=== PROBLEM ===
Copy out the items starting at the line that contains "You are a computer-use" and ending at the line that contains "pos(1538,801)", both lines included, and adjust every coordinate in the answers by adding 108 while keeping the requests unchanged. Give only those lines.

=== ITEMS ===
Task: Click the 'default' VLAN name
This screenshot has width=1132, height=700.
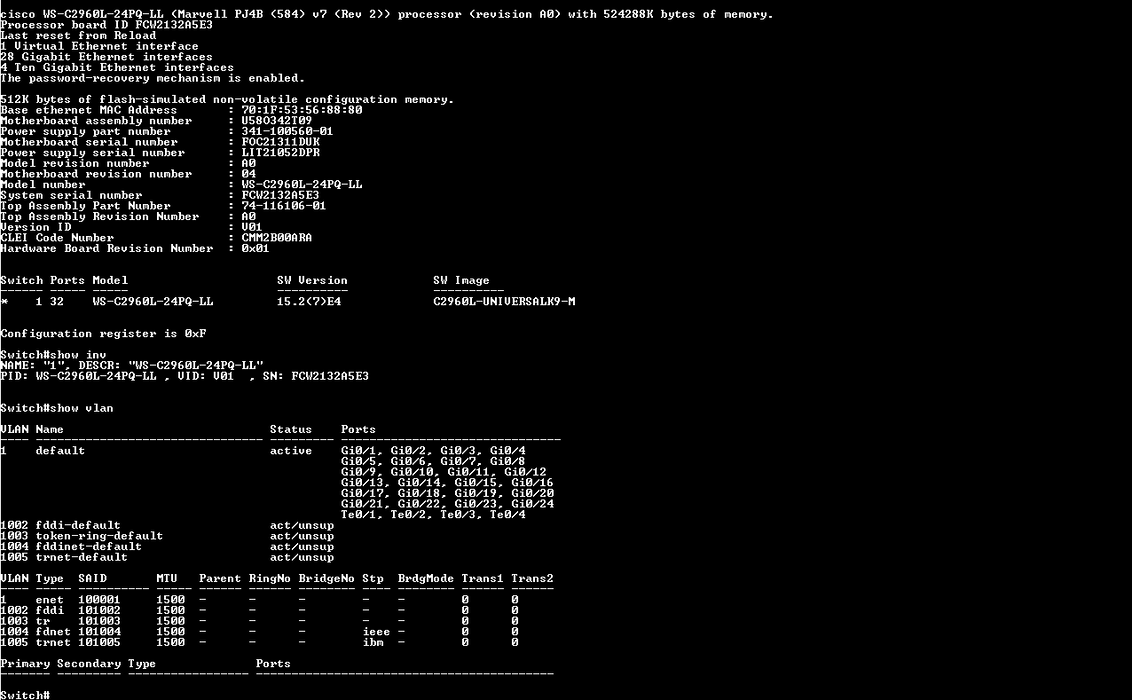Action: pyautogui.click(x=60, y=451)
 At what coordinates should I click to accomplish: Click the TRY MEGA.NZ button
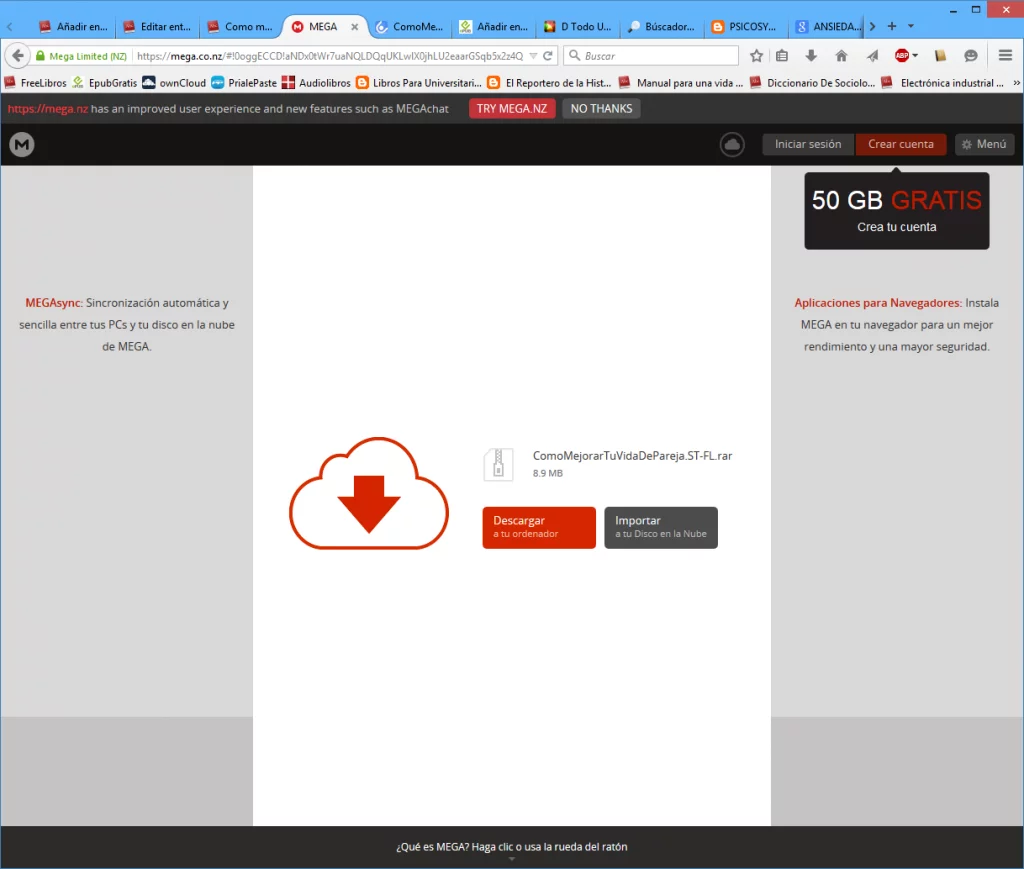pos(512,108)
==
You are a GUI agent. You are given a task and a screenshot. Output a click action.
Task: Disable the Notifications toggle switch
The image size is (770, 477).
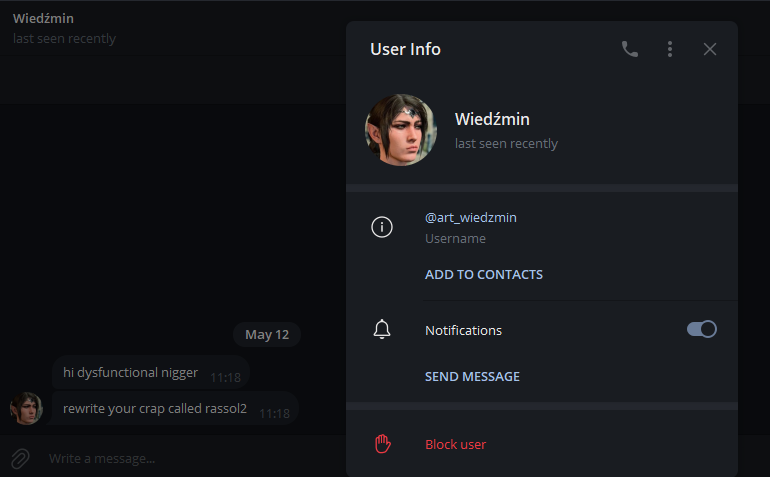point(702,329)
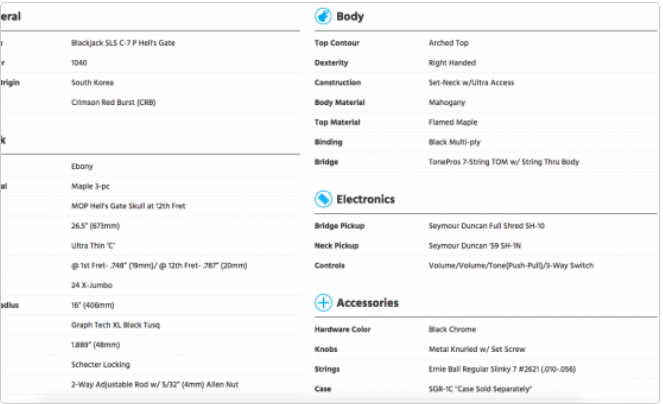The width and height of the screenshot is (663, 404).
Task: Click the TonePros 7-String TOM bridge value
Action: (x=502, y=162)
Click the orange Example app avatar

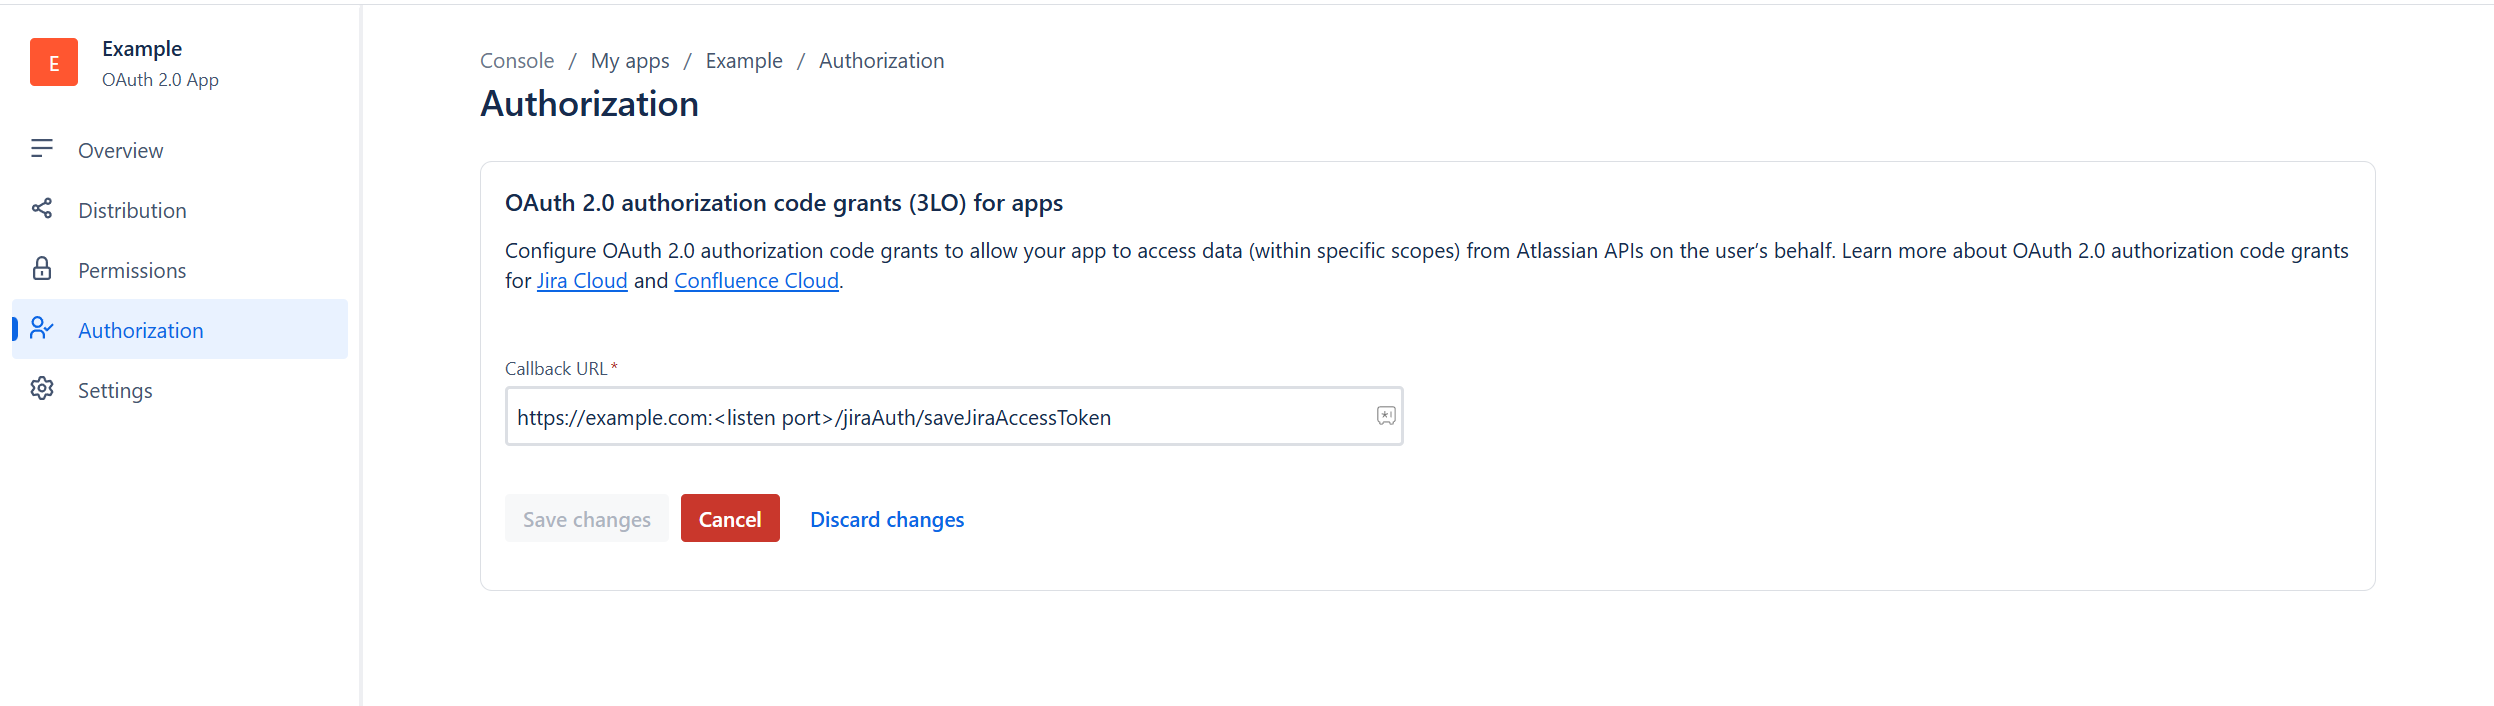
...
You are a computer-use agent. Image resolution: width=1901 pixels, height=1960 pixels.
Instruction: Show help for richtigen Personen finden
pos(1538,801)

=== TASK RESPONSE ===
You are a computer-use agent. Image resolution: width=1901 pixels, height=1960 pixels.
Instruction: Show help for richtigen Personen finden
pos(1646,909)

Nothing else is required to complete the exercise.